Тут раздались торопливые шаги, дверь распахнулась, и в комнату вошел высокий широкоплечий человек лет пятидесяти. Из-под его черной бенедиктинской сутаны виднелись бархатные штаны и башмаки с серебряными пуговицами. Лицо его, с горбатым римским носом и несколько грубыми чертами, цвело здоровым румянцем. Густые каштановые волосы, обрамлявшие тонзуру, были аккуратно подстрижены. Губы его расплылись в улыбке, когда он приблизился к нам.
— Я — аббат Фабиан, — произнес он. Манеры аббата были исполнены воистину патрицианского достоинства. Однако в его глубоком и звучном голосе мне послышались тщательно скрываемые нотки тревоги. — Добро пожаловать в монастырь Святого Доната. Pax vobiscum.
— Господин Мэтью Шардлейк, эмиссар главного правителя, — представился я.
Я намеренно не дал должного ответа — «И с вами» — на латинское приветствие аббата «Мир с вами», ибо отнюдь не желал быть втянутым в бормотание на латыни.
Аббат неспешно кивнул и окинул взглядом мою согбенную фигуру. Его глубоко посаженные голубые глаза расширились от удивления, когда он заметил, что я держу в руках монастырскую печать.

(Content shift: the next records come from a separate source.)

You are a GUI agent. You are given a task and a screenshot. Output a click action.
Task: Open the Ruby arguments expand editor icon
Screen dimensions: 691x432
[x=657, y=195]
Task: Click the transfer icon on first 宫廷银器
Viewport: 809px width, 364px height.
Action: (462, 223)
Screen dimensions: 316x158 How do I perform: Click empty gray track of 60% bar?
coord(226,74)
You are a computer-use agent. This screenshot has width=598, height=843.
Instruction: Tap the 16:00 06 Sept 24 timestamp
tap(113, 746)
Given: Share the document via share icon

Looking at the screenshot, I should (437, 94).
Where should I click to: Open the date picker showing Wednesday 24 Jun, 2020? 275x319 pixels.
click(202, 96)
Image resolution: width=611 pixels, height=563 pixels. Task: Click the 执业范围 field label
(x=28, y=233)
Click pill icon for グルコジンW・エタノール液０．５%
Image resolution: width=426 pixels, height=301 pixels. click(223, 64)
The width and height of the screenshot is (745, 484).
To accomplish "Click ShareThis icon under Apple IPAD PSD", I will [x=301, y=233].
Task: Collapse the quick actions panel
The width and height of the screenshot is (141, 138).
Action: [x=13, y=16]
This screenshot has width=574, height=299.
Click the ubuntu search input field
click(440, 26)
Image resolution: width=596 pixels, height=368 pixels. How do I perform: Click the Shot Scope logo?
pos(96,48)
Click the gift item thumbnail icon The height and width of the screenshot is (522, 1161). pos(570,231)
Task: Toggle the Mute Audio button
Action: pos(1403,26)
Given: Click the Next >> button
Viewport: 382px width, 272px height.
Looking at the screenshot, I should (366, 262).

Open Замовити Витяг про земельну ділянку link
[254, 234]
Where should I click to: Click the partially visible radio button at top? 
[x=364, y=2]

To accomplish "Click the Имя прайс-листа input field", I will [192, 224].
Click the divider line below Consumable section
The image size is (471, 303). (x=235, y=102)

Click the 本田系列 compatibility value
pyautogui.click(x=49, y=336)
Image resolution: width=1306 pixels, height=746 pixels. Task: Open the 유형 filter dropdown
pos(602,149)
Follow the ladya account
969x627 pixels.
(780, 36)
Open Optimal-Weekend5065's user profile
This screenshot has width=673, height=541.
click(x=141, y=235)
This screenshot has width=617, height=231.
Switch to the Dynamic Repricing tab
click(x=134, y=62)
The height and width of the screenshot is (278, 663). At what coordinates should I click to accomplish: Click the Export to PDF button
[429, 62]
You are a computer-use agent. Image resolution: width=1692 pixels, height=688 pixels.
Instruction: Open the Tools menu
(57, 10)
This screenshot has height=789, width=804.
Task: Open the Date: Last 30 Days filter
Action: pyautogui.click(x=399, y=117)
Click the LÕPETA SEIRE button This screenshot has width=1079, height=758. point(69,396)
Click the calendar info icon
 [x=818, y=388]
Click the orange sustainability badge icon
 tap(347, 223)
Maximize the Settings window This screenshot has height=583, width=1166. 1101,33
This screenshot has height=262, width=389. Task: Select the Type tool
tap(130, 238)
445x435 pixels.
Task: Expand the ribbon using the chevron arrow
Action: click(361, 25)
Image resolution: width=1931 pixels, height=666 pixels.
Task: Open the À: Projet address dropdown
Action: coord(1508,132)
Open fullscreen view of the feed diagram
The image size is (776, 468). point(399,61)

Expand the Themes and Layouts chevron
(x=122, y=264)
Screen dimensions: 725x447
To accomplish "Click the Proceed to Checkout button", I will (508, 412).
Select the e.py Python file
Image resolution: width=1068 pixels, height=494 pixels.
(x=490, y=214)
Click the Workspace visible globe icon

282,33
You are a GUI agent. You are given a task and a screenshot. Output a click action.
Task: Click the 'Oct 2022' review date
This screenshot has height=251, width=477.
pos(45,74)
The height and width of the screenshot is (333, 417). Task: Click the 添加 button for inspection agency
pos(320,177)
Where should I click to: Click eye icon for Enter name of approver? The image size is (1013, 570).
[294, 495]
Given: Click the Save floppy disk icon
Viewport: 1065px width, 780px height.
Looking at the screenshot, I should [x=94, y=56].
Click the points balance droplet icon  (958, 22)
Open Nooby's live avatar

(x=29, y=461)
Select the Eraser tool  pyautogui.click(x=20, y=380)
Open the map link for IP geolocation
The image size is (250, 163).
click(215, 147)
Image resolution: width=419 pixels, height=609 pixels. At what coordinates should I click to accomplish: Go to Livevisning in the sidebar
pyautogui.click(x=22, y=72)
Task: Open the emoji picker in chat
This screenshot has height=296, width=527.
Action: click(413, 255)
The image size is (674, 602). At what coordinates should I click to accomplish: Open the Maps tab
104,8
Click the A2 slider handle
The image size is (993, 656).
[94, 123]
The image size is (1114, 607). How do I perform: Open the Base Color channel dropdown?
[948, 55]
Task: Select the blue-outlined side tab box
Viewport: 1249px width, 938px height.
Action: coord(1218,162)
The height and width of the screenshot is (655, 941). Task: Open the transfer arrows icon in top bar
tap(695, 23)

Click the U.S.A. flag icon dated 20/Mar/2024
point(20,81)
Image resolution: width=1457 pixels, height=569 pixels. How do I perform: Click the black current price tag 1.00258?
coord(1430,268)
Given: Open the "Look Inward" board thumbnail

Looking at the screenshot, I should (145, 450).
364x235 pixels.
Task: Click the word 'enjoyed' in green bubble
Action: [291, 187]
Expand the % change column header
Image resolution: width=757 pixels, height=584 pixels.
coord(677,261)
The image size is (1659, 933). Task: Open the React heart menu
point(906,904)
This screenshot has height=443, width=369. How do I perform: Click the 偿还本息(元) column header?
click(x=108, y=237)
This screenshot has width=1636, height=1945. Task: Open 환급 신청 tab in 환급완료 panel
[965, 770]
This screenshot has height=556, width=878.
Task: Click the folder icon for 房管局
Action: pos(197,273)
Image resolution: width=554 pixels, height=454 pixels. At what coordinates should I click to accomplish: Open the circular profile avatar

— Сэр, прошу вас, будьте осторожны, — процедил он. — Этой печатью мы скрепляем все официальные документы. Она никогда не покидает стен этой комнаты. Согласно правилам, только я имею право держать ее в руках.
— В качестве посланника короля я имею право держать в руках все, что мне потребуется, господин аббат, — отрезал я.
— Да, сэр, разумеется. — Глаза аббата неотрывно следили за печатью, которую я опустил на поднос. — Полагаю, сэр, после долгого пути вы изрядно проголодались. Если не возражаете, я прикажу подать ужин.
— Благодарю вас, но лучше сделать это несколько позднее.
— Мне очень жаль, что пришлось заставить вас ждать. Но у меня были срочные дела с управляющим дальним имением. Мы еще не покончили с расчетами за урожай. Позвольте предложить вам вина?
— Разве что совсем немного.
Он налил мне вина, потом повернулся к Марку.
— Могу я узнать, кто вас сопровождает?
— Это Марк Поэр, мой помощник.
Аббат недовольно вскинул бровь.
— Господин Шардлейк, нам предстоит обсудить весьма серьезную проблему. Я полагаю, будет лучше, если наш разговор состоится с глазу на глаз. Юноша может отправиться в покои, которые уже приготовлены для вас.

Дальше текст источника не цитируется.